American Express opens free AI training to small firms as adoption gap widens

by May 8, 2026

American Express has thrown its weight behind the small business AI skills race, unveiling two training and education programmes designed to drag owner-managers and their staff out of the experimentation phase and into measurable productivity gains.

Announced this week, the initiatives have been built in partnership with the global non-profit Generation and US-based Scholarship America. The first, AI Upskilling for Small Business, is a free training programme delivered by Generation that is open to small firms anywhere in the world and taught in English and Spanish. The second, Smart Futures for Small Business Scholarships, is a US-only pot funded by the American Express Foundation that will hand eligible employees up to $1,000 (around £790) to spend on AI certification courses run by accredited vendors or educational institutions.

The move lands at a moment when boardroom enthusiasm for generative AI has yet to translate into shop-floor competence. Multiple recent surveys of UK and US small firms suggest that while curiosity is near universal, the share of owner-managers using AI tools in any structured way remains stubbornly low, with confidence and training cited as the principal blockers.

Jennifer Skyler, Chief Corporate Affairs Officer at American Express, said the company wanted to bridge precisely that gap. “AI can be a powerful tool for small businesses when it’s used in practical, everyday ways,” she said. “These initiatives were designed to help small businesses move from Gen AI exploration to practical application, equipping them to drive productivity and help unlock new opportunities for growth.”

The Generation curriculum, refined through a series of pilots, is split into three self-guided tracks pitched at different roles and levels of AI familiarity. An AI Generalist track offers a foundational primer alongside short, applied “Mini Missions” covering everyday tasks. A Digital Marketing track focuses on using AI for content production, campaign optimisation and customer insight. A Digital Customer Success track concentrates on speeding up enquiry handling and personalising the customer experience.

Across all three, participants are taught to draft customer communications, support marketing campaigns, summarise and organise information, and convert raw research into commercial insight, while keeping a human eye on the output.

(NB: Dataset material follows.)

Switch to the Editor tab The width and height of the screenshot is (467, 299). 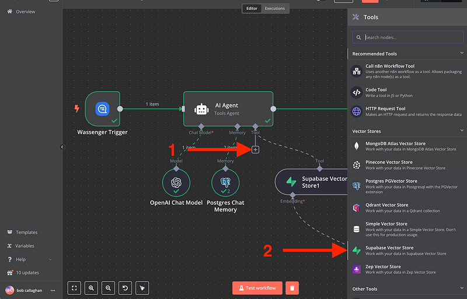[x=252, y=9]
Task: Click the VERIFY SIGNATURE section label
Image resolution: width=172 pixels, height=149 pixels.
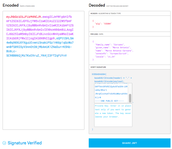Action: (x=98, y=67)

Bonni Theriault, Chief Partnerships Officer at Generation, said the structure was deliberately practical. “Generation programs support participants to practice and master the skills that make the biggest difference to them in their day-to-day work,” she said. “We are delighted to partner with American Express to offer small business owners a chance to hone their AI skills and see real benefits in their work.”

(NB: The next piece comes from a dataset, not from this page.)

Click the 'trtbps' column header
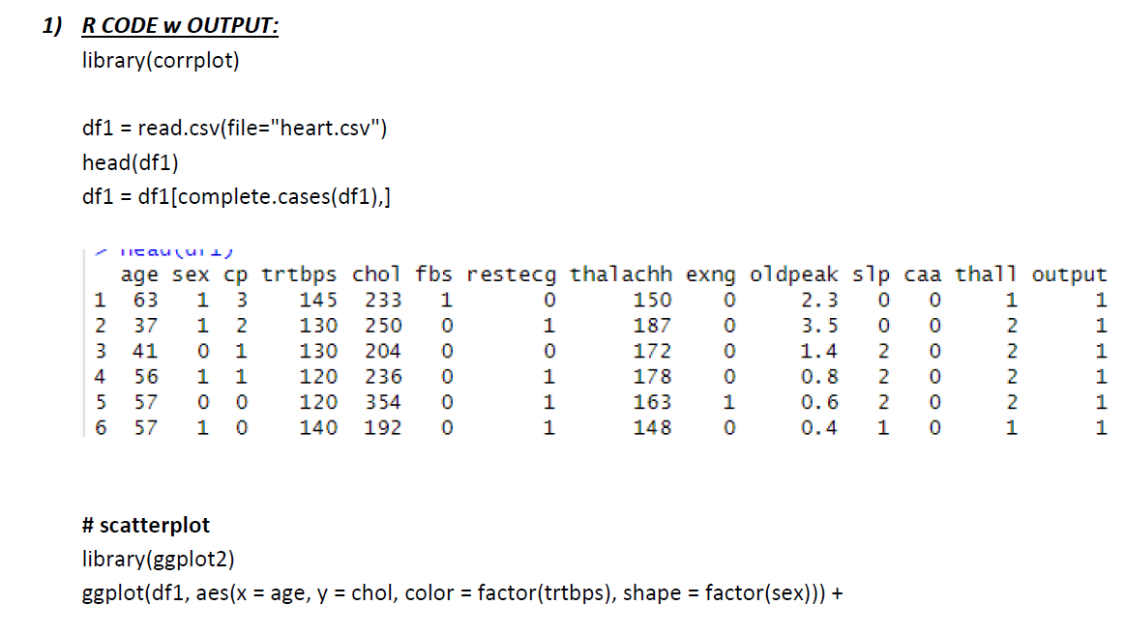This screenshot has height=634, width=1125. pyautogui.click(x=299, y=275)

For Katy Kinch, owner of US-based Buttermilk Bakeshop and an early participant, the value lay in punching above her weight. “One of the biggest program takeaways for me was realising how powerful AI can be when used the right way, because it allowed me to do things that typically require a full team,” she said. “I was able to analyse customer feedback, identify trends and track retention patterns from my living room, which gave me insights I wouldn’t normally have access to as a small business owner.”

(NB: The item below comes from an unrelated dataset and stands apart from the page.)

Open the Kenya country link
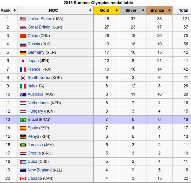This screenshot has height=183, width=191. click(x=33, y=136)
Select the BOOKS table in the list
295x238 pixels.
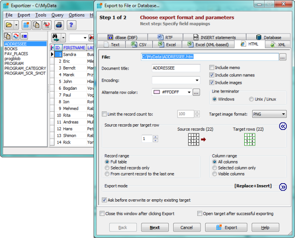point(11,48)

The Smart Futures element, administered by Scholarship America, is structured as an employer-nomination scheme. Owners can put a team member forward for funding to pursue AI courses or certificate programmes of their choice. Mike Nylund, President and CEO of Scholarship America, framed it as workforce insurance against rapid technology change. “AI tools give small businesses a world of opportunity, and education and training ensure that their workforce is ready to meet the moment,” he said.

For British small business owners watching from the other side of the Atlantic, the cash element is off the table, but the Generation training is not. The curriculum is open globally and free at the point of use, putting it within reach of any UK firm prepared to commit a few hours of staff time. With the Government continuing to push productivity as the central economic challenge facing the country, and with AI repeatedly identified as the most plausible lever for small firms to pull, programmes that lower the barrier to competent adoption are likely to attract growing interest.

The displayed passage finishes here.